• [To do]
For each line of the listing below that contains the string "dimensions", copy the line.

• [Input for this task]
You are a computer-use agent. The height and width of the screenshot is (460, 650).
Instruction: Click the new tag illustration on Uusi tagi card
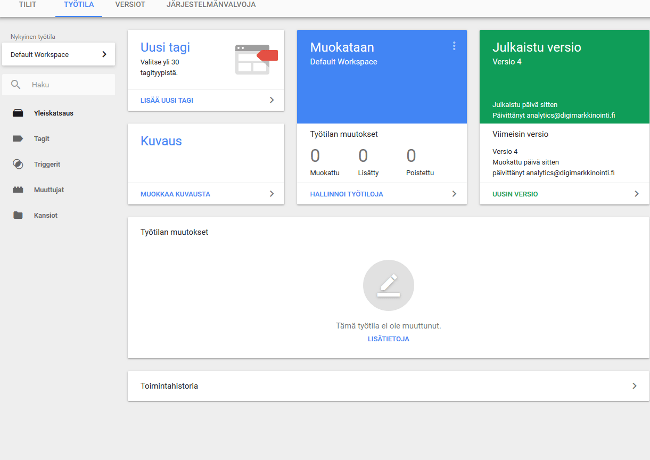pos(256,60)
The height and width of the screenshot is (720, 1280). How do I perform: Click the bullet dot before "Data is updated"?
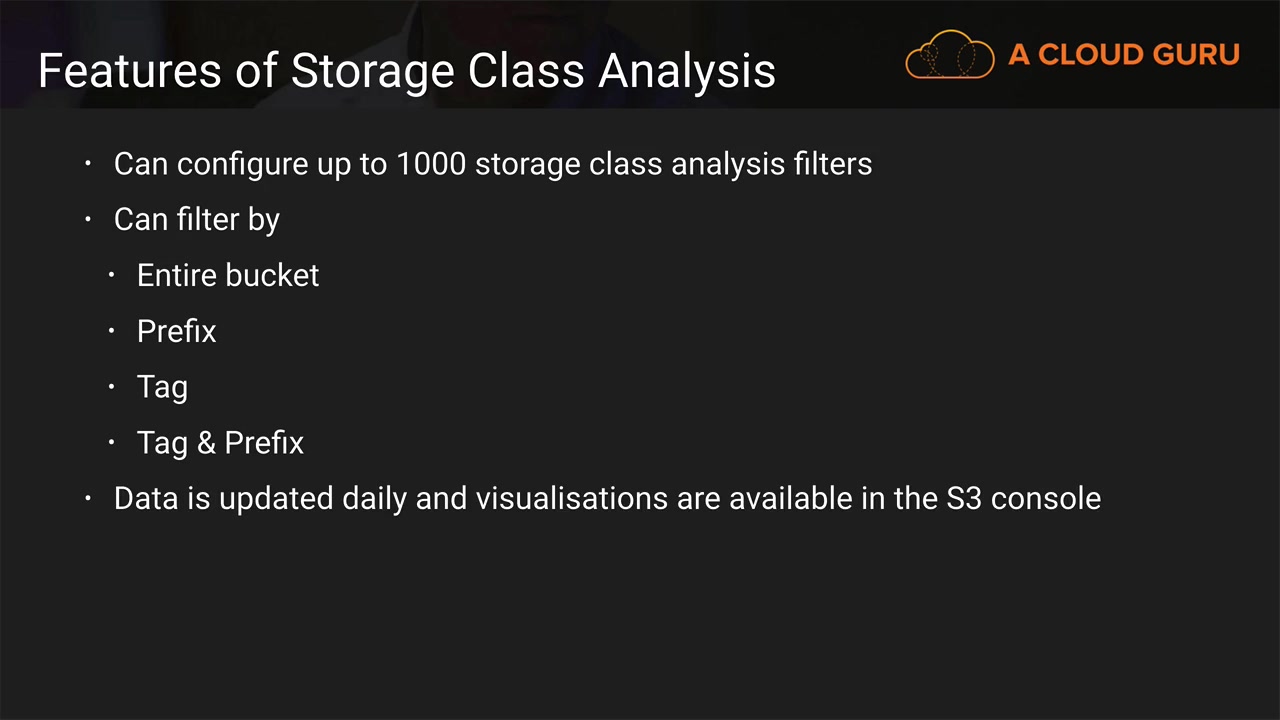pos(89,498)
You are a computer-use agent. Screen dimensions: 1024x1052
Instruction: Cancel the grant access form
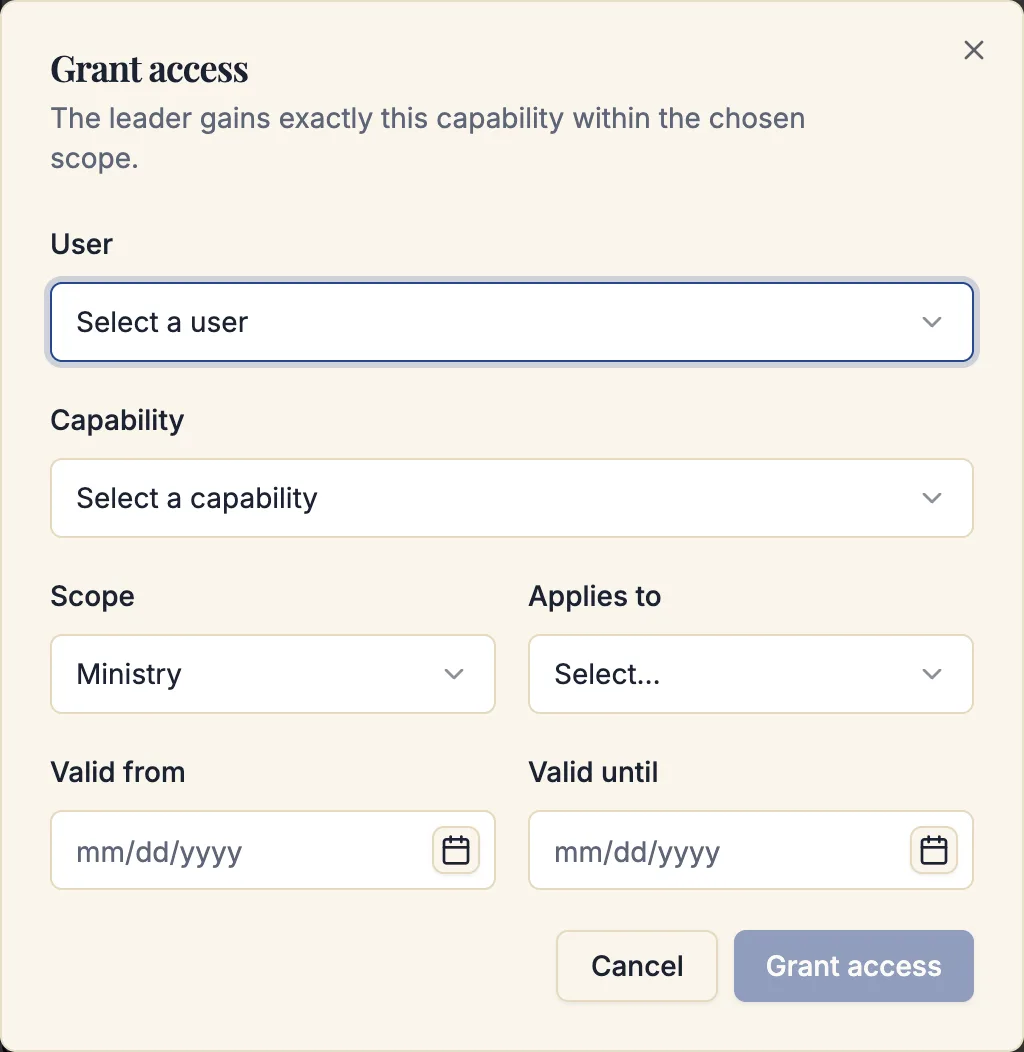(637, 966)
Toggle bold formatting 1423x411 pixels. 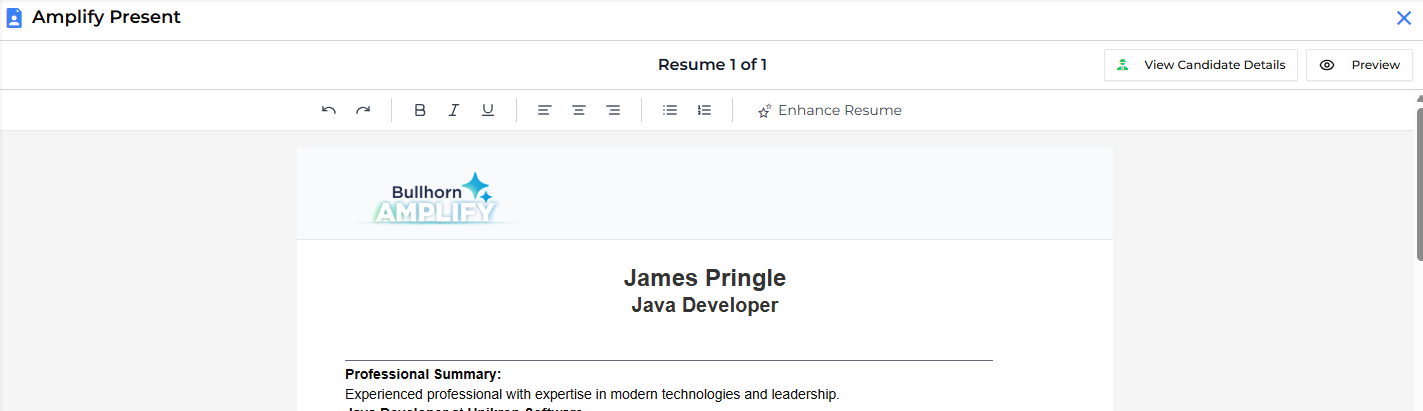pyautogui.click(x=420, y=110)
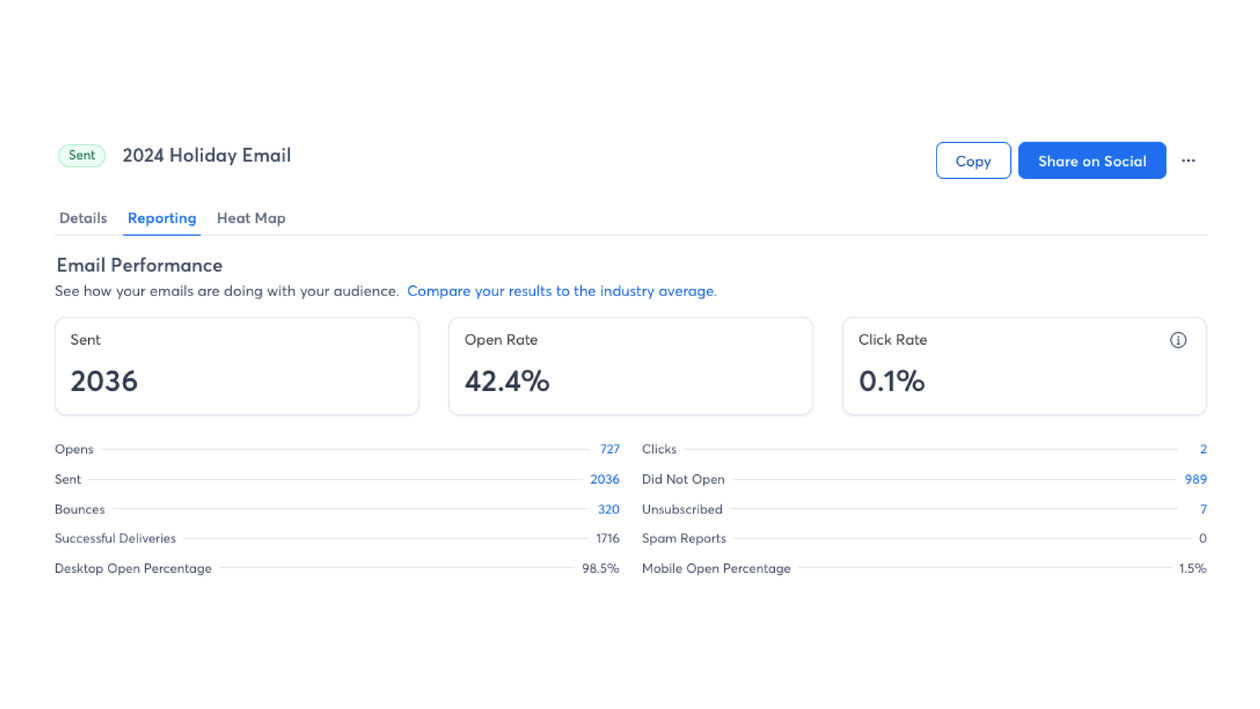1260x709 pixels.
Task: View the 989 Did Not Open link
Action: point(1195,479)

* * *

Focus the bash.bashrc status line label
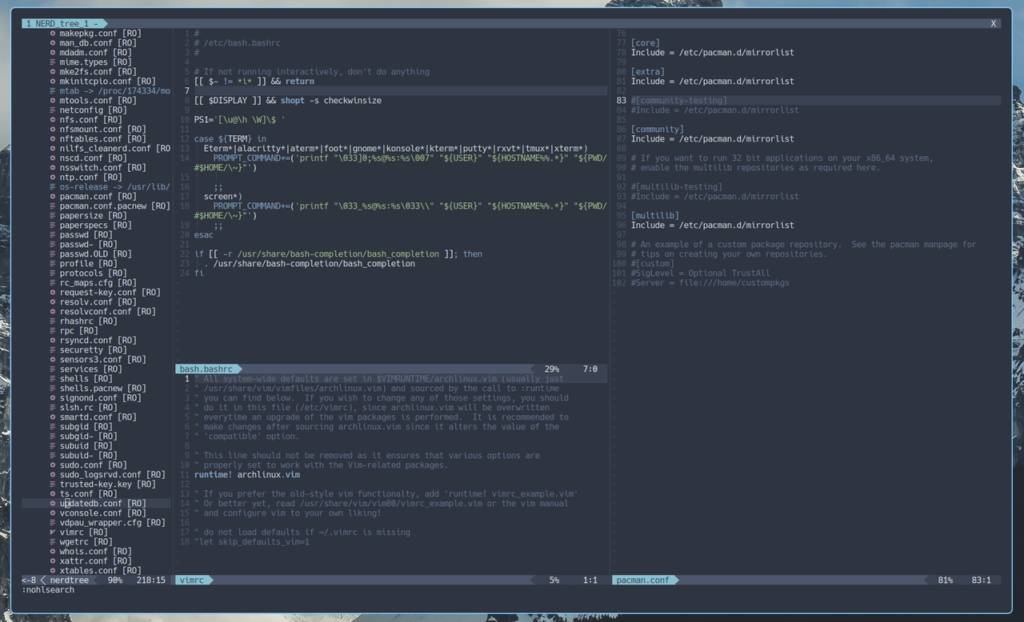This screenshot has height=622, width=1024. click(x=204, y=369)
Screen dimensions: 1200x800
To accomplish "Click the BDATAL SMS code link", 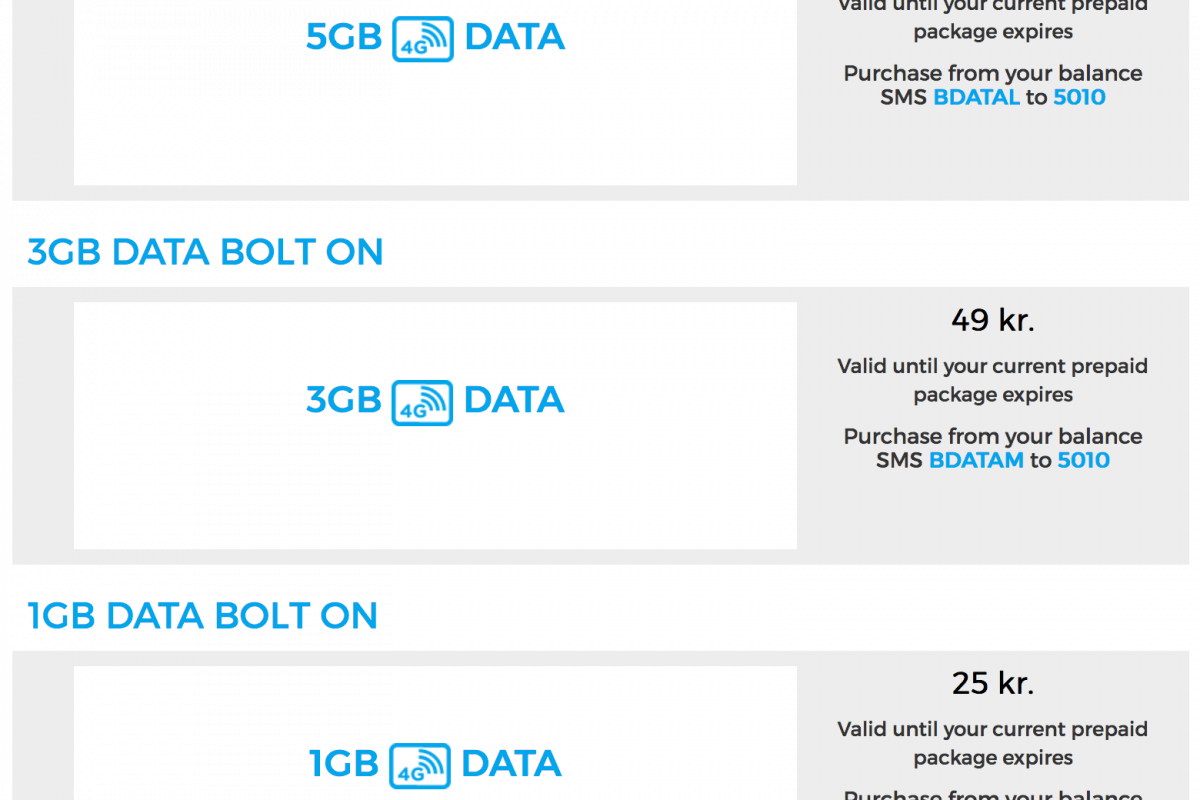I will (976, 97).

* * *

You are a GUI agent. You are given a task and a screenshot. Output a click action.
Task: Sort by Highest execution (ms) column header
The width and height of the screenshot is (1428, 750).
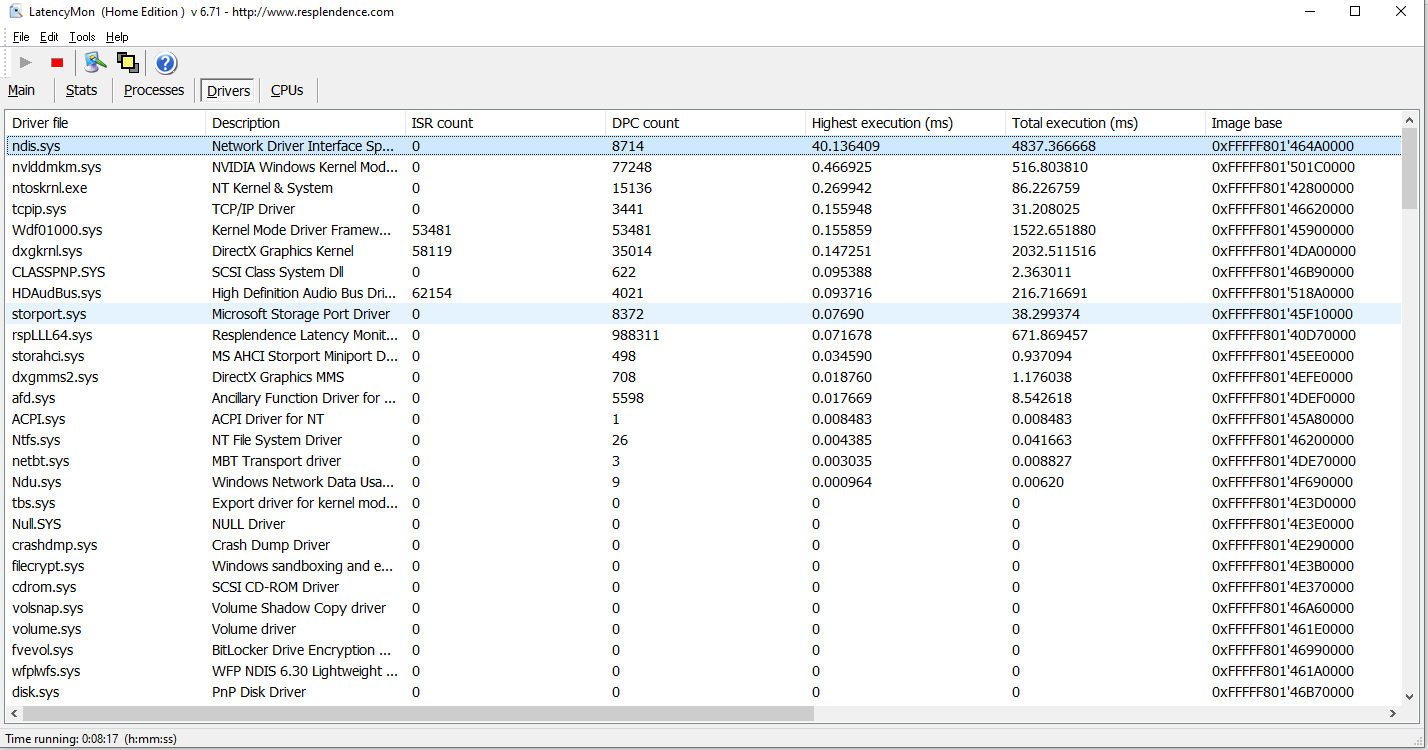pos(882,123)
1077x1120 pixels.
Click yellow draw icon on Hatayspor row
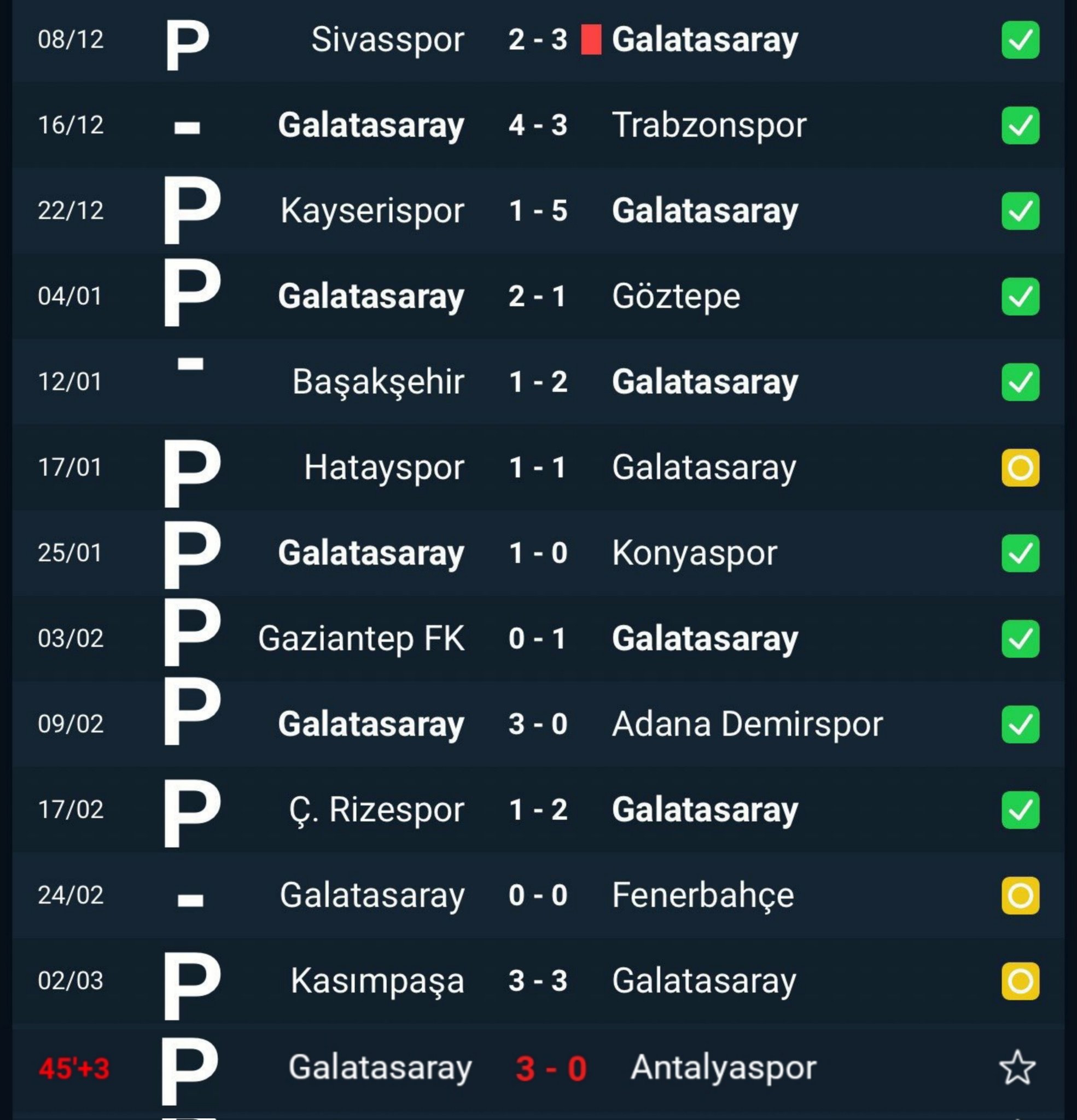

• [Result of the exercise]
You are a computer-use agent. Screen dimensions: 1024x1052
Screen dimensions: 1200x800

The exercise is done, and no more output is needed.